A funny thing has happened. Modernists have lost the ability to define what modernity is. And in that vacuum religious traditionalists are staging a comeback, or several such, veering between Reformation Christianity (and Islam, whose modernity is stalled) Eastern religions as in the New Age movement. Thus, a movement such as that of the New Atheists is so low grade, legacy religions are staging a comeback. So what is modernity, and what is the issue of religion.
We have tried to show the complexity of defining modernity. Secular humanism has failed here, and its sources in the era of Marx/Engels suggest the reason: the Enlightenment scope was being dumbed down, and the era of positivism turned the ‘secular’ defining moment into a parody of itself.
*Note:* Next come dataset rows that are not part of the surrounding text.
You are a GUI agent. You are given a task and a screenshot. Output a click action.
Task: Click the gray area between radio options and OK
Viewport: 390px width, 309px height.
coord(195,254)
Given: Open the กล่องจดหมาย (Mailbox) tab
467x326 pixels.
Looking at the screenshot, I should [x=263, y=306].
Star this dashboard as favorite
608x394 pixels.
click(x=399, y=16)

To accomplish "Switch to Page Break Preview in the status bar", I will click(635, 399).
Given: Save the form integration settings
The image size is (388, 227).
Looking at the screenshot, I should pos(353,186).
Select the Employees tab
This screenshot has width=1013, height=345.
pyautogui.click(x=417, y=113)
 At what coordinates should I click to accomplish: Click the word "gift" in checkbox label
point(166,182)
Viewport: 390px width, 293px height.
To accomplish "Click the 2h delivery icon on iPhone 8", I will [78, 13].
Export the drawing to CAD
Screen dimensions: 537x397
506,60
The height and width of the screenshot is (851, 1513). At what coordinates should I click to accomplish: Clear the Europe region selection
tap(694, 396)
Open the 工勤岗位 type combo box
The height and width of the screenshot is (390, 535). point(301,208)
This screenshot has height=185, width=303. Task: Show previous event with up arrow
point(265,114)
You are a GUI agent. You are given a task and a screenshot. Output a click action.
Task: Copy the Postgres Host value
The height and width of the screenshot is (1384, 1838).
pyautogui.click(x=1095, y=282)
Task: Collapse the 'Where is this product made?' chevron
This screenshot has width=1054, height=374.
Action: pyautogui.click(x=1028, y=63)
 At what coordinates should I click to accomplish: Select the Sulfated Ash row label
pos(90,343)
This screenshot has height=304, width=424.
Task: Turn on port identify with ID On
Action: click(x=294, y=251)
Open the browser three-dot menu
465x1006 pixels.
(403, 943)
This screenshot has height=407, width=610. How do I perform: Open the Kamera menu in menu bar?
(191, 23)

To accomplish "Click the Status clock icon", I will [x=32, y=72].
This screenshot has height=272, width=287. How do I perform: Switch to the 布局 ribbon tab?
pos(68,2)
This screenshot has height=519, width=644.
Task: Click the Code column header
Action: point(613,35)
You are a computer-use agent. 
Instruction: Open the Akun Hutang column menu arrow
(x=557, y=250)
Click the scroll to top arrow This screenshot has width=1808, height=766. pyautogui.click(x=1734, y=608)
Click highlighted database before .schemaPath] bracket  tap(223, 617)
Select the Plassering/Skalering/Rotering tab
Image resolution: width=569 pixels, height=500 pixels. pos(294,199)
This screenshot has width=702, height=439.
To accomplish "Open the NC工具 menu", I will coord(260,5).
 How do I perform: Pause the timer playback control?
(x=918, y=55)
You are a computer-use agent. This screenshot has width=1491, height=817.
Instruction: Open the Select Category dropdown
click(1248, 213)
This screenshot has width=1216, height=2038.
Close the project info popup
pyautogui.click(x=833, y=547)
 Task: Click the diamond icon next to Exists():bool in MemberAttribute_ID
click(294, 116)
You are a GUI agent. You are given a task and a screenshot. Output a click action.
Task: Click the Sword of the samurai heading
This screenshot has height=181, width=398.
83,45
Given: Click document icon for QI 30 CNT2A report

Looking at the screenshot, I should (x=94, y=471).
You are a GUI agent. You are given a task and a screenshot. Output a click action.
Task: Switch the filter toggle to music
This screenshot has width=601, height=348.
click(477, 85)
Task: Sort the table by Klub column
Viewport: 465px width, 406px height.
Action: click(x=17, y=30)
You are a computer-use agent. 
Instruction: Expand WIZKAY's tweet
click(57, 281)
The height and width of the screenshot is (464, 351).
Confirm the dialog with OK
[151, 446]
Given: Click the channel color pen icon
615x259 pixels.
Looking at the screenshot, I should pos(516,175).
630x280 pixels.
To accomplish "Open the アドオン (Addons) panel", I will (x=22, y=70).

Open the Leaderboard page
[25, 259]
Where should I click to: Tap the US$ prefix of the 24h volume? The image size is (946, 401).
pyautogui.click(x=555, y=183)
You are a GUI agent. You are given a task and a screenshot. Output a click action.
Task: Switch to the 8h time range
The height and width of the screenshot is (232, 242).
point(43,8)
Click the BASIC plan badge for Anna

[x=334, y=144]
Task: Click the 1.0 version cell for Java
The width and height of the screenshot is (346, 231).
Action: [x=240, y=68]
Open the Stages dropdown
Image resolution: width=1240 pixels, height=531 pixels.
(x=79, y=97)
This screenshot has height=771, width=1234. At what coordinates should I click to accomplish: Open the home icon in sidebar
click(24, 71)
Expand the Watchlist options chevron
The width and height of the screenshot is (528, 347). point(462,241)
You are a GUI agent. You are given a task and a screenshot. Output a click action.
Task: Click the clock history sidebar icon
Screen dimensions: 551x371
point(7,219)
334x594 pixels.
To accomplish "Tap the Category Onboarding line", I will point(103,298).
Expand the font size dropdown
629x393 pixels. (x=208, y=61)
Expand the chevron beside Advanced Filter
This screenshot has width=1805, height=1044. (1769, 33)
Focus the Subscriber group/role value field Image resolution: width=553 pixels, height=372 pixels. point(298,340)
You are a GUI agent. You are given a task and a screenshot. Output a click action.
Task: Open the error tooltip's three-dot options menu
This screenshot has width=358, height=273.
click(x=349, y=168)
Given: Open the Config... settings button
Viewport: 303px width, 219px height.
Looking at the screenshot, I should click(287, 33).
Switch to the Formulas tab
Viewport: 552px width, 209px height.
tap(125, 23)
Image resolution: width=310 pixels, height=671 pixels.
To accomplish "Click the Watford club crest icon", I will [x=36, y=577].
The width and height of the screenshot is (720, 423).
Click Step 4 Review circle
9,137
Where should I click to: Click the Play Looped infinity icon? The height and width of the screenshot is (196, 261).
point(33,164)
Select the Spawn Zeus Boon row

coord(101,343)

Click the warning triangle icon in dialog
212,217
First, the Reformation shows that religion is a key part of modernity. Its progression beyond itself is far from complete, or completable. The rise of science has been confused with the ‘secular’, but at its core science can’t even deal with ‘values’ or the issues of such.
In a movement on the left it is important to be able to communicate in the context of religious contexts. This intractable problem was given here a simplification as between the paths of will and the paths of being, i.e. the monotheisms in relation to such religious legacies as that of buddhism. This defining distinction is imperfect, but a useful partial generalization.
We see that we cannot unify the two very easily, and we can’t really choose between them. The task of a real secularism would be to resolve this kind of issue, but the current field of secular humanism is simply incompetent.
We have pursued both aspects here, the issues of the ‘paths of being’ remaining mostly at the Gurdjieff Con blog.
We can simply take the two different paths as two aspects of the same higher religion, unrealized, as we forge a stance toward religion in the creation of a New Communism. We cannot resolve the issues here by simply denouncing religion in the name of modernity. This strategy has had a century and a half, and has failed.
Using the framework of Last and First Men, we can solve this issue at a glance with the generalized framework of both Axial antiquity and modernist discourse. This can then support a version of, say, Liberation Theology, a neo-buddhist revolutionary path, with Chinese Axial Confucianism/Taoism nimble and almost presolved with respect to the conflicts we face here.
Here it is essential to see that religion is not a kind of postmodern reaction to modernity, but a challenge to Reformation and/or revolution into the modern. They are forced to renew themselves for a new epoch emerging from the early modern.
The keys to the correct interpretations of either religion or modernity have already been lost here, as an aggressive new phalanx of modernist distortion tries to make secularism synonymous with atheism, to force belief by the manufactured authority of ‘science’ in the pseudoscience of Darwinism, next to a sterile scientism, darwinism and reductionism. This situation drives religionists to conclude they were better off with their traditions unchanged.
The revolutionary left should take the kind of framework shown in Last and First Men to define a dialogue with the ‘paths of will’ and the paths of being, in the context of their basic modernist cast.